(What is required)
Look for the word "computer" in the entries and copy each line where it appears.

(Dataset extract)
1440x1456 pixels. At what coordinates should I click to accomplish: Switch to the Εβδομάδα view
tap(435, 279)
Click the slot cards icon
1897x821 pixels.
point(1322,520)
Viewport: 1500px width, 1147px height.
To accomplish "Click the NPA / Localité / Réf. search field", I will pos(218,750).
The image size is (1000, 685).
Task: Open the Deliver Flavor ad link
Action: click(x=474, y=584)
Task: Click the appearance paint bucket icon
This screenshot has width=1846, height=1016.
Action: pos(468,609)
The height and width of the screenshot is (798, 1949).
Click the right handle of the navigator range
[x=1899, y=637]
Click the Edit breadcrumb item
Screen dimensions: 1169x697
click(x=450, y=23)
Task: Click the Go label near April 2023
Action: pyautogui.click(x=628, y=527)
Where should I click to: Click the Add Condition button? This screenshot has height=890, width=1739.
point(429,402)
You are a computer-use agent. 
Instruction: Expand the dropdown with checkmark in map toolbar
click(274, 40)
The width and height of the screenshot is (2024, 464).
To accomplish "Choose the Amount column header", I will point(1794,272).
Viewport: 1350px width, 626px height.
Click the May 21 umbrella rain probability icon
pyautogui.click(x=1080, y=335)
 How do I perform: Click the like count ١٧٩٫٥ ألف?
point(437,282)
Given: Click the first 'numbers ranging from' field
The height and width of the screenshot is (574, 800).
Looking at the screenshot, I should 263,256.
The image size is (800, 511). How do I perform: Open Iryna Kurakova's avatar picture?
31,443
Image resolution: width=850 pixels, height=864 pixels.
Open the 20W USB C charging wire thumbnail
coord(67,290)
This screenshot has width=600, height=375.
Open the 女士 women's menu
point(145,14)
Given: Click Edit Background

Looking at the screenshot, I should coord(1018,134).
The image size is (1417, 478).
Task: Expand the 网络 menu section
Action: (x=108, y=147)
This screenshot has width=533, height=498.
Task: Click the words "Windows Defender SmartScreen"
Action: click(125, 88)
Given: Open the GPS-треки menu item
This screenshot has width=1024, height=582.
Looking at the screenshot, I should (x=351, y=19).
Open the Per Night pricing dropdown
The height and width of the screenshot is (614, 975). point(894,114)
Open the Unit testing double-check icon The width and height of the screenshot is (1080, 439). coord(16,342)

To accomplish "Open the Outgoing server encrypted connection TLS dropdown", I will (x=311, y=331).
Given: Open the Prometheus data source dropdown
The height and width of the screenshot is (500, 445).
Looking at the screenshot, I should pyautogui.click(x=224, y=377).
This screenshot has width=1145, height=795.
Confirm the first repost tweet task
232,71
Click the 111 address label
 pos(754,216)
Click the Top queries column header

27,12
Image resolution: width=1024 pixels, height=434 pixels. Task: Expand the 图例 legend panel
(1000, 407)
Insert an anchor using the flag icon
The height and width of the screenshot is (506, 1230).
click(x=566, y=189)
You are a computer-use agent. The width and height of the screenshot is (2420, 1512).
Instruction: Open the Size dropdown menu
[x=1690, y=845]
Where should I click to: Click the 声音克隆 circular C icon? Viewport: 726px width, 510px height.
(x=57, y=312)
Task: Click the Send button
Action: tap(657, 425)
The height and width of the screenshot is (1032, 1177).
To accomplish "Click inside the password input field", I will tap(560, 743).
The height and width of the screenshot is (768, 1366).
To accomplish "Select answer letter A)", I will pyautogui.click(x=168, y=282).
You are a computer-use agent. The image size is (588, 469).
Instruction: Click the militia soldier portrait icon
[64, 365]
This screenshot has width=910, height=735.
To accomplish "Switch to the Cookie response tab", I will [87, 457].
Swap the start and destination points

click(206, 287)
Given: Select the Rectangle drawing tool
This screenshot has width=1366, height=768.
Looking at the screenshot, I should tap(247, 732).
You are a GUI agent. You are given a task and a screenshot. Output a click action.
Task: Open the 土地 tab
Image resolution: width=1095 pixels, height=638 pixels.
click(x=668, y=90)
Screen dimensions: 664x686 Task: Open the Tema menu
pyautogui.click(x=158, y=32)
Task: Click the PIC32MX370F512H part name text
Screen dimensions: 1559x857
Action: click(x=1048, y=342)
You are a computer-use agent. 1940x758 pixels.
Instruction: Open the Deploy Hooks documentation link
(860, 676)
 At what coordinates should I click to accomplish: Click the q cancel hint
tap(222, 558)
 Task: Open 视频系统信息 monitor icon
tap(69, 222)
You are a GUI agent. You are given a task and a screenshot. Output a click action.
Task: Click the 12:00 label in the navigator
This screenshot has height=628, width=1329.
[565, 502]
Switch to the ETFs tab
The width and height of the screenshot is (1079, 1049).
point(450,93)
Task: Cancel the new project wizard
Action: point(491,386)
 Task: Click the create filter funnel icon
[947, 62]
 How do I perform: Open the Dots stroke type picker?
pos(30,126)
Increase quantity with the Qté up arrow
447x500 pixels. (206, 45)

(Response below)
You are a computer-use agent. 
You are a computer-use agent. The width and height of the screenshot is (2420, 1512).
You are a computer-use agent. The image size is (588, 469).
You are a computer-use agent. 1940x758 pixels.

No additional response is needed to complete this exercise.